Spotlight on Serena’s Fall by M. K. Smith #urbanfantasy
Hi Everyone!
Here’s some urban fantasy goodness for you! Happy release day to M. K. Smith! 🙂
![]() Title: Serena’s Fall About the Book Betrayed by her once-upon-a-naive-time friends, Serena, the last Water Fey, can’t touch any man she would ever want without dooming him to a hero’s brutal death. So she lives outcast among her own kind, caring for orphaned Fey children, casualties of an ancient war that broke magic and doomed the Fey to possible extinction. Now her friends are back, desperate to use her powers to stop the return of the greatest evil the Fey have ever faced. Prophesy says if she doesn’t magic-up a hero and bond him to a mysterious, mystical sword, the human world will be the next to fall. Two potential heroes surface—Lance, the free spirited surfer, and the doomed warrior Gramm. Both men want her, both need her, and both have a claim to her heart. But Serena’s tired of human heroes dying because some Water Fey said so. With her combat boots strung tight and her corset even tighter, maybe it’s time to weave some new lines of destiny. Goth style. |
EXCERPT
The bus jumped the median, skidded a half circle, and accelerated at us fast. Nearly impossible driving moves, unless you had four Fey picking the outcomes from a catalog of every possible future.
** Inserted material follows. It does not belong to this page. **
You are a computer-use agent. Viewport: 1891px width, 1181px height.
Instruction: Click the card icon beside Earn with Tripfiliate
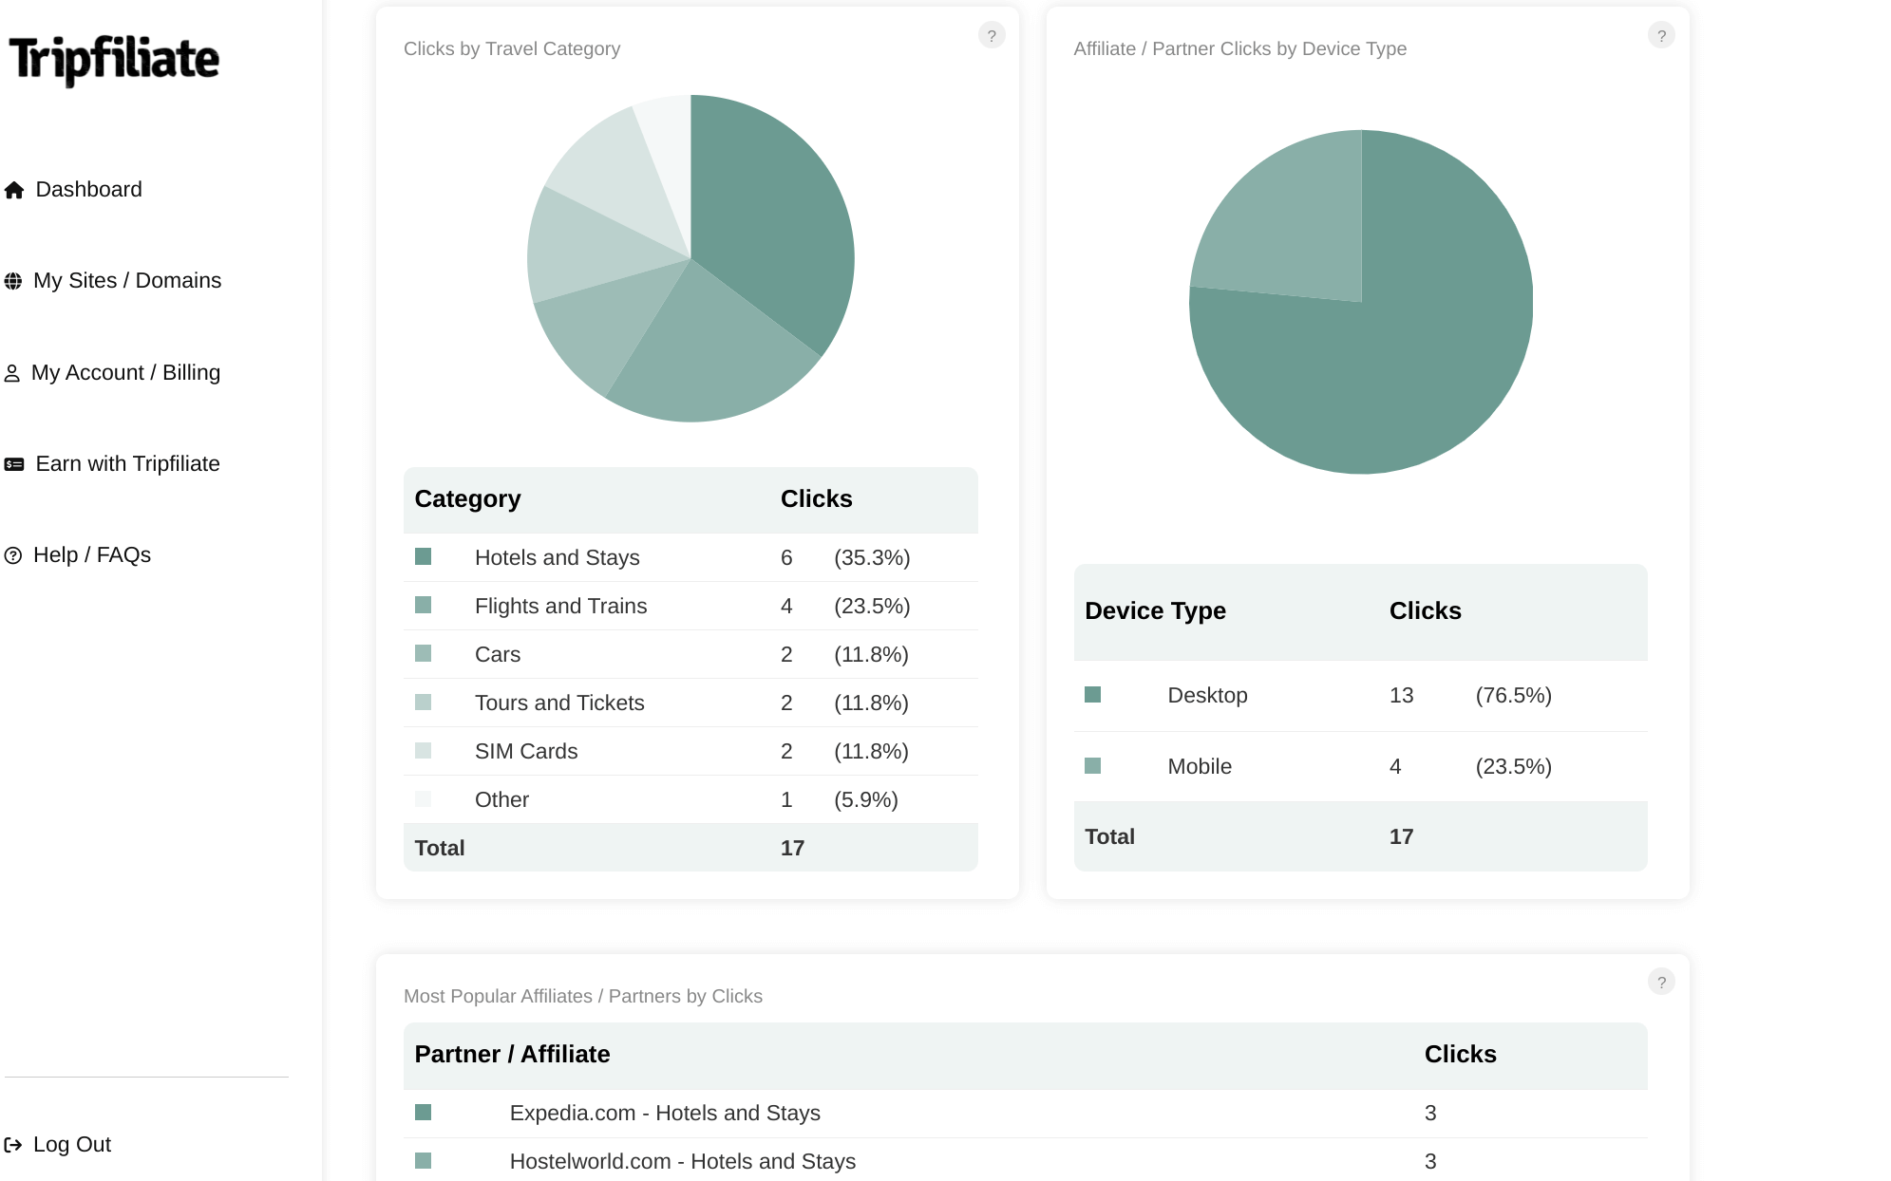coord(14,463)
Cars swerved in a crazy scramble to move out of the bus’s way.
Chloe twisted around in her seat and stared at the bus in horror. She pointed.
On the roof of the bus, a single, long eared Fey with skin as dark as blue-black ink knelt like gravity meant nothing. He held a long rod of dull silver set into a wooden stock. From a distance, it looked like a sniper rifle, but it was much worse.
A ray of blue-white magic raked Aston on the right side. Steel melted and bubbled and part of the hood blasted off in an explosion of flaming metal.
“Gods, they’re throwing magic in the middle of the day.” Panic made the world slow down and life passed in crazy slow motion. On both sides of the street tourists gawked, cameras and cell phones whipped out, and cars either fled or stopped.
Hells, did the humans think this was some kind of movie?
Rachel grabbed my shoulder and snapped me into the moment. “Do something.”
“What?” A pickup moved into our lane a block ahead. I screamed.
Rachel skated lanes without slowing down. “You have to throw fate.”
I clutched my chest and gasped for air. My heart bounced along the road behind us. “I’m not a Sidhe like those Fey assholes attacking us.” D’uh, Rachel should know better. Elemental Fey didn’t stand a chance against Sidhe in a contest of weaving fate.
“We know,” Chloe chimed in. “But Rachel’s driving and I can’t.”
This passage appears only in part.